Quelles sont les revendications syndicales des télévendeurs ?
Il y a trois vieux démons à Ligne Directe, qui seront plus
fortement agités là où la CGT ou SUD sont davantage présents : la surcharge,
les conditions de travail "épouvantables" et la temporisation, c'est-à-dire le
temps de pause entre deux appels. Aujourd'hui, la temporisation est de 23
secondes, ce qui est le résultat d'une négociation difficile, menée en 1998 à
l'issue d'un grand bilan ressources humaines. Les télévendeurs réclamaient un
temps plus important. A l'époque, la temporisation était de 15 secondes. Elle
est passée à 23, mais ce n'est pas complètement harmonisé au niveau national.

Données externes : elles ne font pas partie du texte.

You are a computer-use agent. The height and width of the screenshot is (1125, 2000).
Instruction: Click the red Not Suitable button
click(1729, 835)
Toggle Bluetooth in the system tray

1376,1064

Les temporisations ayant historiquement été définies localement, celles qui
étaient supérieures à 23 secondes le sont restées. En fait, à la SNCF, le
climat n'est jamais complètement serein. On en est toujours à se dire : et si
ça se passe mal, et si et si... Mais Ligne Directe ne connaît pas de conflits
particuliers. Je trouve même que le réseau se porte plutôt bien.
Biographie
Claudine Escure, 43 ans, est entrée à la SNCF il y a une vingtaine d'années, comme vendeuse en guichet à la gare Saint-Lazare. Elle a ensuite travaillé sur la formation et l'animation au sein de la direction Grandes Lignes, puis sur le suivi de l'activité Minitel, la télématique embarquée ou encore le lancement de Socrate, l'outil de réservation de la Société nationale. Après avoir été nommée responsable de la zone de Paris au sein de la direction Grandes Lignes, elle est depuis un an animatrice du réseau Ligne Directe.